For background I’ve been a technical writer for ~12 years and very much come from the Every Page Is Page One and Write The Docs traditions of technical writing.
It’s been a few months since my OpenBSD experience so it’s not super fresh in my mind, but I think I can retrace my steps a bit.
I started at the homepage. I was expecting a Get started button or such in the main content but it wasn’t too hard to find the Download link in the sitenav.
Clicking Download takes me to a table of different installation images that I can download. Which one should I download? I actually still don’t know whether I was supposed to download install75.img or miniroot75.img. I was trying to do a minimal, CLI-only setup on my RPi.
At that point I basically had to read all the content on https://www.openbsd.org/faq/faq4.html and figure out what parts are relevant for me, which was maybe 50% of the content on that page. I know that trying to cover all the different hardware/software permutations is a documentation nightmare, but IMO OpenBSD could benefit by creating a few tutorials focused on the most common hardware/software combinations that provide a very gentle and strongly guided explanation of the setup process for that particular combination. Tutorials from Diataxis provides good pointers on how to write a helpful tutorial.
I eventually found the install wizard, which was OK but a lot of the choices weren’t self-obvious for me and took a lot of research to figure out which one is best for me. Ideally, at each step of the setup wizard process, there would be a link explaining that option in-depth and maybe providing pointers on whether a specific hardware/software permutation requires a specific value. Every Page Is Page One has a great quote about supporting decision-making, see below.
Re: FAQs:
If you have a question you can usually find the answer on FAQ on the website.

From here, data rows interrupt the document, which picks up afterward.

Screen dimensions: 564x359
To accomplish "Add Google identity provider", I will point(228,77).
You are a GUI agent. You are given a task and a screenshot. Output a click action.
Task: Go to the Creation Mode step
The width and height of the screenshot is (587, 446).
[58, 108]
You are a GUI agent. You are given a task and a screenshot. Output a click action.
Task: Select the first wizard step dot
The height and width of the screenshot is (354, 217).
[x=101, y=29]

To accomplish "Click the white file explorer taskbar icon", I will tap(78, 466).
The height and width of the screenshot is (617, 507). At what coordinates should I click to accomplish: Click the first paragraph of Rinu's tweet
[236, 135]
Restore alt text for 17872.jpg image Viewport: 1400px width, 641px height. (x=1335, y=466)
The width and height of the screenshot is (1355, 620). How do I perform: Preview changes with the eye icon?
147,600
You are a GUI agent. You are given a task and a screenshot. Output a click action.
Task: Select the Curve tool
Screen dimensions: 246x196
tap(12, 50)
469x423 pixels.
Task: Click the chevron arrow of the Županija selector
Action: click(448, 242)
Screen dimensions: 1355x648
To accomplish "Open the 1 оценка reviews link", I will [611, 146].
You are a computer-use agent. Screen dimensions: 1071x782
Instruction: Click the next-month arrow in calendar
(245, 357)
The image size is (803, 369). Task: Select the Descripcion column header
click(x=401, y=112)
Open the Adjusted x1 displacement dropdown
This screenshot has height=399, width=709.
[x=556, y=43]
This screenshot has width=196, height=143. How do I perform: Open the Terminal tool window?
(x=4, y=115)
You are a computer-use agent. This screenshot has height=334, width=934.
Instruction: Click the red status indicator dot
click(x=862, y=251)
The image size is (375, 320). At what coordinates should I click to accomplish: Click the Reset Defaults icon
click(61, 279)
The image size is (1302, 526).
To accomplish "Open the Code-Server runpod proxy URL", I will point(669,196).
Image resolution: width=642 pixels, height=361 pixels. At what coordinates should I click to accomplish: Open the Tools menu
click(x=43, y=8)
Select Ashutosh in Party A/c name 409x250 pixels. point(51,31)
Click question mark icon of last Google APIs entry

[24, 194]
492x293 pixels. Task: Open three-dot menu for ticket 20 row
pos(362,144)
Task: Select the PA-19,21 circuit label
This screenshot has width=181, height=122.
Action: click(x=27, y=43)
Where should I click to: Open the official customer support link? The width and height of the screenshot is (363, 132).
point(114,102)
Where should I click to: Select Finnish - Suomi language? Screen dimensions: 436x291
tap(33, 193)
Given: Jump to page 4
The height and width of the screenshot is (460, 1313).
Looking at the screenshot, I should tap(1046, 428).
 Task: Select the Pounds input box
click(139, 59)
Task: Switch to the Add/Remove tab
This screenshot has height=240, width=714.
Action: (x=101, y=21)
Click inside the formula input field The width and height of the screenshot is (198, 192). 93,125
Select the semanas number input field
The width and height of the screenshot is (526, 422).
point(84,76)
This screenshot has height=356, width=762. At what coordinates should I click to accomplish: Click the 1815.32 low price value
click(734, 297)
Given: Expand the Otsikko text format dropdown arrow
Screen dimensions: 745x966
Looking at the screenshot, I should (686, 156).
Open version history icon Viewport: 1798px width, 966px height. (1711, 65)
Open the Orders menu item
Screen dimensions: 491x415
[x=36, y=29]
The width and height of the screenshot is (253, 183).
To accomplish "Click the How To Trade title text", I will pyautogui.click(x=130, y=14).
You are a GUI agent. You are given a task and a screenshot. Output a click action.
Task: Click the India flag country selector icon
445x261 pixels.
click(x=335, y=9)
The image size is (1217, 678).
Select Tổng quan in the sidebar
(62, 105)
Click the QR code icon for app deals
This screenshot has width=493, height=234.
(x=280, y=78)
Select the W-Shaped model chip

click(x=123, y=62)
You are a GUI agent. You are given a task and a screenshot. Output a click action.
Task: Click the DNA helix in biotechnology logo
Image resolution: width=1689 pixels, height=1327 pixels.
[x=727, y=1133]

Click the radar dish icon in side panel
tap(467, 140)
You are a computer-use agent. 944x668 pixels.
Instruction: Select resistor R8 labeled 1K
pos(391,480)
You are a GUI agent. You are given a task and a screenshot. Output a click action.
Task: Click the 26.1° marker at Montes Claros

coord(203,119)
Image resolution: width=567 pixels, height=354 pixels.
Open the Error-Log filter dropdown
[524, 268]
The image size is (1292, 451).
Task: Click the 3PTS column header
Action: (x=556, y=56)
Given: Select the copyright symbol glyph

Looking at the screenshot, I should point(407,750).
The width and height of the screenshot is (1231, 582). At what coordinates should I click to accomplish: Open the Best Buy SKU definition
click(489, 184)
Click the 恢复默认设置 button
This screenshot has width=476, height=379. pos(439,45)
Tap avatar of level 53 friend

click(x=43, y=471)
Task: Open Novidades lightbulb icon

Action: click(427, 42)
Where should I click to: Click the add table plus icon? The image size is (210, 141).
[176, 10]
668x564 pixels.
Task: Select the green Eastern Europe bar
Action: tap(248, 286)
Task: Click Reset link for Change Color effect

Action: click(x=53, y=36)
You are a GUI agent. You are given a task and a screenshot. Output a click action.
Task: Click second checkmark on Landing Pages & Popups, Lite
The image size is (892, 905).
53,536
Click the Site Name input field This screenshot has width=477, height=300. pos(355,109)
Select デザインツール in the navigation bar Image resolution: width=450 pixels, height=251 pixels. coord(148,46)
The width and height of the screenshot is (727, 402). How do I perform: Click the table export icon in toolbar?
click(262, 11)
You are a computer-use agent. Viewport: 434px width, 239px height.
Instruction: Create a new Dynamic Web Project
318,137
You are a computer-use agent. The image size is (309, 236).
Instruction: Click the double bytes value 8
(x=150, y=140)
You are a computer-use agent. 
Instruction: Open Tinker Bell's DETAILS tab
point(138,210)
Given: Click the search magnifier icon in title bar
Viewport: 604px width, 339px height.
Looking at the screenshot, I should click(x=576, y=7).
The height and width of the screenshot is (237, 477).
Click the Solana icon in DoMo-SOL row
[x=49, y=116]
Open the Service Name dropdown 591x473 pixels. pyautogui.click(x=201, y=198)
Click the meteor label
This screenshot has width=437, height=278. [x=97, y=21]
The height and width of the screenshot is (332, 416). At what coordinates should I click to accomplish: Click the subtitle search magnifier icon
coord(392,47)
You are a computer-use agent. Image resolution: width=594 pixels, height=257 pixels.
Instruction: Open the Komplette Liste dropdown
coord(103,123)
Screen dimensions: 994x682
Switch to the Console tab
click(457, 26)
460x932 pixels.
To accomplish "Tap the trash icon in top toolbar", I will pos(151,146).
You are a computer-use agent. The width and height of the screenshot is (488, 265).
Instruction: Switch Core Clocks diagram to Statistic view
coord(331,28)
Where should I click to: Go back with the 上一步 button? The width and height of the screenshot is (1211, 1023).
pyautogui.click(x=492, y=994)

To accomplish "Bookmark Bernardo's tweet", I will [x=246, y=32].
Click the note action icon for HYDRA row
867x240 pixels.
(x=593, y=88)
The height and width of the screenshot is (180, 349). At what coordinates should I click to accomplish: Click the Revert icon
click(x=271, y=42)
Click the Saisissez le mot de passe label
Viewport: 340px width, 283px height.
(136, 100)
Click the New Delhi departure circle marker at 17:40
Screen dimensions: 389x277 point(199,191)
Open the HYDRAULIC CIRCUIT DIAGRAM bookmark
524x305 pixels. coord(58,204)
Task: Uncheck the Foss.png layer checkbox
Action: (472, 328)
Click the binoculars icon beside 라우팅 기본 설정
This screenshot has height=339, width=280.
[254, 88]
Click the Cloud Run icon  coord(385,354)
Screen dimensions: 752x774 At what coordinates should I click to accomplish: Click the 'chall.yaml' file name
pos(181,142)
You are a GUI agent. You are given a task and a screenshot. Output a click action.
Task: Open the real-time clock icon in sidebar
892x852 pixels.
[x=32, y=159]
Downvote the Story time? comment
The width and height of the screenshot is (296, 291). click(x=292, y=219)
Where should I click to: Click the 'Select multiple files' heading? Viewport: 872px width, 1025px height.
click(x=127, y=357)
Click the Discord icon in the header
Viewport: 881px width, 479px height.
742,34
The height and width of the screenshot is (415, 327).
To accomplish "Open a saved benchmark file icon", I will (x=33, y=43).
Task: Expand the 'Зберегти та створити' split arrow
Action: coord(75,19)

A lot of technical writers view FAQs as a code smell docs smell. The problem is that the FAQs become an unorganized dumping ground of really important info. Usually a docs set is better off trying to fit that info into a cohesive information architecture (IA). Ideally you have both a cohesive IA and an FAQ that complements it (to account for the fact that some readers would prefer to read traditionally organized docs, while others prefer FAQ-style docs), but the reality is that many docs sites lean too heavy on the FAQs, and the unorganized FAQs become the only place to find really important info.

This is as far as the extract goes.